### Problem to solve
Reproduce every entry word for word.

Stored entries
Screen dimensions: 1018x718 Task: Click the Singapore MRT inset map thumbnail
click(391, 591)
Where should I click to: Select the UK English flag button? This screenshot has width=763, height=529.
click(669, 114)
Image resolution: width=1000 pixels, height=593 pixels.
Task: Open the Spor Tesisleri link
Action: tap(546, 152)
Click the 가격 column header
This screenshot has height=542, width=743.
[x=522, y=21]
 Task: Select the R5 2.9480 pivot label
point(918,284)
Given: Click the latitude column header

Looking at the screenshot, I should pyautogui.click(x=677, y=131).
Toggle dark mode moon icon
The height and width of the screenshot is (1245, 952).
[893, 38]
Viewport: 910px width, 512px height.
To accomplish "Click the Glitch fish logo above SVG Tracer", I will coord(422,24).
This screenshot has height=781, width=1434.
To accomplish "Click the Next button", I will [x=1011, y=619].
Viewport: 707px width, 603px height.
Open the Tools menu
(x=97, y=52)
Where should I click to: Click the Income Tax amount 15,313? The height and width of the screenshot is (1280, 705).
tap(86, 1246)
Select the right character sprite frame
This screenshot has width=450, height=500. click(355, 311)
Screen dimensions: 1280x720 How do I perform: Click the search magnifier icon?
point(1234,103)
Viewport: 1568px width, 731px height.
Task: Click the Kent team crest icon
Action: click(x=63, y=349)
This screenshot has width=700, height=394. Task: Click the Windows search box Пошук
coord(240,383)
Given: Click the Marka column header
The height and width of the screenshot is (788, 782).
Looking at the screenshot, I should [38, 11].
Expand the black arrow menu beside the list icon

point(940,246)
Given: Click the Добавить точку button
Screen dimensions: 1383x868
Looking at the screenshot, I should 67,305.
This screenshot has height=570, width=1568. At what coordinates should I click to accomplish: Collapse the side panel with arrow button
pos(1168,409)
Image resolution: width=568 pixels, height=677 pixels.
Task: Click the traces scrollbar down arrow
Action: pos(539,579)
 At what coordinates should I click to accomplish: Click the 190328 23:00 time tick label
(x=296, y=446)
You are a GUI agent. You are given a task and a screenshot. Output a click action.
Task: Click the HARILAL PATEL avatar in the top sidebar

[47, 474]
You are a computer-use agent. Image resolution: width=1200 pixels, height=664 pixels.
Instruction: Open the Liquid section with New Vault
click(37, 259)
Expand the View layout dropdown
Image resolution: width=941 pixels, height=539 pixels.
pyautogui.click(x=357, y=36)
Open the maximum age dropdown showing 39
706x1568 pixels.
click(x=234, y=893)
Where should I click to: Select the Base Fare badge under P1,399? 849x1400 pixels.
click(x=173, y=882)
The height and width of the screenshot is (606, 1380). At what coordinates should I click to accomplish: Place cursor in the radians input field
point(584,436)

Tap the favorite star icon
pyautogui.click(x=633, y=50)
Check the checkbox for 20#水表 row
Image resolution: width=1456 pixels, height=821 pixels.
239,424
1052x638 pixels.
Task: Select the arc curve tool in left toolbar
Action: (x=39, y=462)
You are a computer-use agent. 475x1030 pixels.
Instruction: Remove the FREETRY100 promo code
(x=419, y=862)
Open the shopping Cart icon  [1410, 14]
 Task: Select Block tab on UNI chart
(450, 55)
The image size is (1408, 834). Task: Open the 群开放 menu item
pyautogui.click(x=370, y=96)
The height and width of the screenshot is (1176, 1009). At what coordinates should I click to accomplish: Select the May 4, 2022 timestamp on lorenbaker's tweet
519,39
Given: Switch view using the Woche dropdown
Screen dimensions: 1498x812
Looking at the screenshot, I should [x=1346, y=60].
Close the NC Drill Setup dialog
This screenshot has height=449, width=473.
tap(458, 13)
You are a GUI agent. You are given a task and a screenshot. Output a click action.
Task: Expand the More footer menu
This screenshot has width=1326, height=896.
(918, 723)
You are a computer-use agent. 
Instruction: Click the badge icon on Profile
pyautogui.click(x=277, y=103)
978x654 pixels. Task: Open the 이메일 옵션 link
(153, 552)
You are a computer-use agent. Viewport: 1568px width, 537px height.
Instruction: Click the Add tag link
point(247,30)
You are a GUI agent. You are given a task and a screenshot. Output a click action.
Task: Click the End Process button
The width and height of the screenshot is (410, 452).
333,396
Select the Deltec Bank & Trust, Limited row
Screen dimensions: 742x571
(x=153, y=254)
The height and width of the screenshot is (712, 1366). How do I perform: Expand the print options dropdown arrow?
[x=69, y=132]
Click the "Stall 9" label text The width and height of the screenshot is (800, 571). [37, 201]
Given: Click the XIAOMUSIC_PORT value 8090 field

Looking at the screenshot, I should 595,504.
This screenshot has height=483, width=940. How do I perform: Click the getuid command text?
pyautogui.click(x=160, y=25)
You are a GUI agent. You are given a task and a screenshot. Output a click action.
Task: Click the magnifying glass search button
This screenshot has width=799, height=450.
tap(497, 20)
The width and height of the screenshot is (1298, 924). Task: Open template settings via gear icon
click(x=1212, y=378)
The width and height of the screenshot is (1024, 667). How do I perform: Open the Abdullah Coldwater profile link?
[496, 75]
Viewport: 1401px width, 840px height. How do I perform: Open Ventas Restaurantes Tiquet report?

### Output for this exercise
Screen dimensions: 1018x718 Task: Click the Singapore MRT inset map thumbnail
click(391, 591)
Where should I click to: Select the UK English flag button? This screenshot has width=763, height=529.
click(669, 114)
Image resolution: width=1000 pixels, height=593 pixels.
Task: Open the Spor Tesisleri link
Action: tap(546, 152)
Click the 가격 column header
This screenshot has height=542, width=743.
[x=522, y=21]
 Task: Select the R5 2.9480 pivot label
point(918,284)
Given: Click the latitude column header

Looking at the screenshot, I should pyautogui.click(x=677, y=131).
Toggle dark mode moon icon
The height and width of the screenshot is (1245, 952).
[893, 38]
Viewport: 910px width, 512px height.
To accomplish "Click the Glitch fish logo above SVG Tracer", I will coord(422,24).
This screenshot has height=781, width=1434.
To accomplish "Click the Next button", I will [x=1011, y=619].
Viewport: 707px width, 603px height.
Open the Tools menu
(x=97, y=52)
Where should I click to: Click the Income Tax amount 15,313? The height and width of the screenshot is (1280, 705).
tap(86, 1246)
Select the right character sprite frame
This screenshot has width=450, height=500. click(355, 311)
Screen dimensions: 1280x720 How do I perform: Click the search magnifier icon?
point(1234,103)
Viewport: 1568px width, 731px height.
Task: Click the Kent team crest icon
Action: click(x=63, y=349)
This screenshot has width=700, height=394. Task: Click the Windows search box Пошук
coord(240,383)
Given: Click the Marka column header
The height and width of the screenshot is (788, 782).
Looking at the screenshot, I should [38, 11].
Expand the black arrow menu beside the list icon

point(940,246)
Given: Click the Добавить точку button
Screen dimensions: 1383x868
Looking at the screenshot, I should 67,305.
This screenshot has height=570, width=1568. At what coordinates should I click to accomplish: Collapse the side panel with arrow button
pos(1168,409)
Image resolution: width=568 pixels, height=677 pixels.
Task: Click the traces scrollbar down arrow
Action: pos(539,579)
 At what coordinates should I click to accomplish: Click the 190328 23:00 time tick label
(x=296, y=446)
You are a GUI agent. You are given a task and a screenshot. Output a click action.
Task: Click the HARILAL PATEL avatar in the top sidebar

[47, 474]
You are a computer-use agent. Image resolution: width=1200 pixels, height=664 pixels.
Instruction: Open the Liquid section with New Vault
click(37, 259)
Expand the View layout dropdown
Image resolution: width=941 pixels, height=539 pixels.
pyautogui.click(x=357, y=36)
Open the maximum age dropdown showing 39
706x1568 pixels.
click(x=234, y=893)
Where should I click to: Select the Base Fare badge under P1,399? 849x1400 pixels.
click(x=173, y=882)
The height and width of the screenshot is (606, 1380). At what coordinates should I click to accomplish: Place cursor in the radians input field
point(584,436)

Tap the favorite star icon
pyautogui.click(x=633, y=50)
Check the checkbox for 20#水表 row
Image resolution: width=1456 pixels, height=821 pixels.
239,424
1052x638 pixels.
Task: Select the arc curve tool in left toolbar
Action: (x=39, y=462)
You are a computer-use agent. 475x1030 pixels.
Instruction: Remove the FREETRY100 promo code
(x=419, y=862)
Open the shopping Cart icon  [1410, 14]
 Task: Select Block tab on UNI chart
(450, 55)
The image size is (1408, 834). Task: Open the 群开放 menu item
pyautogui.click(x=370, y=96)
The height and width of the screenshot is (1176, 1009). At what coordinates should I click to accomplish: Select the May 4, 2022 timestamp on lorenbaker's tweet
519,39
Given: Switch view using the Woche dropdown
Screen dimensions: 1498x812
Looking at the screenshot, I should [x=1346, y=60].
Close the NC Drill Setup dialog
This screenshot has height=449, width=473.
tap(458, 13)
You are a GUI agent. You are given a task and a screenshot. Output a click action.
Task: Expand the More footer menu
This screenshot has width=1326, height=896.
(918, 723)
You are a computer-use agent. 
Instruction: Click the badge icon on Profile
pyautogui.click(x=277, y=103)
978x654 pixels. Task: Open the 이메일 옵션 link
(153, 552)
You are a computer-use agent. Viewport: 1568px width, 537px height.
Instruction: Click the Add tag link
point(247,30)
You are a GUI agent. You are given a task and a screenshot. Output a click action.
Task: Click the End Process button
The width and height of the screenshot is (410, 452).
333,396
Select the Deltec Bank & Trust, Limited row
Screen dimensions: 742x571
(x=153, y=254)
The height and width of the screenshot is (712, 1366). How do I perform: Expand the print options dropdown arrow?
[x=69, y=132]
Click the "Stall 9" label text The width and height of the screenshot is (800, 571). [37, 201]
Given: Click the XIAOMUSIC_PORT value 8090 field

Looking at the screenshot, I should 595,504.
This screenshot has height=483, width=940. How do I perform: Click the getuid command text?
pyautogui.click(x=160, y=25)
You are a GUI agent. You are given a task and a screenshot. Output a click action.
Task: Click the magnifying glass search button
This screenshot has width=799, height=450.
tap(497, 20)
The width and height of the screenshot is (1298, 924). Task: Open template settings via gear icon
click(x=1212, y=378)
The width and height of the screenshot is (1024, 667). How do I perform: Open the Abdullah Coldwater profile link?
[496, 75]
Viewport: 1401px width, 840px height. How do I perform: Open Ventas Restaurantes Tiquet report?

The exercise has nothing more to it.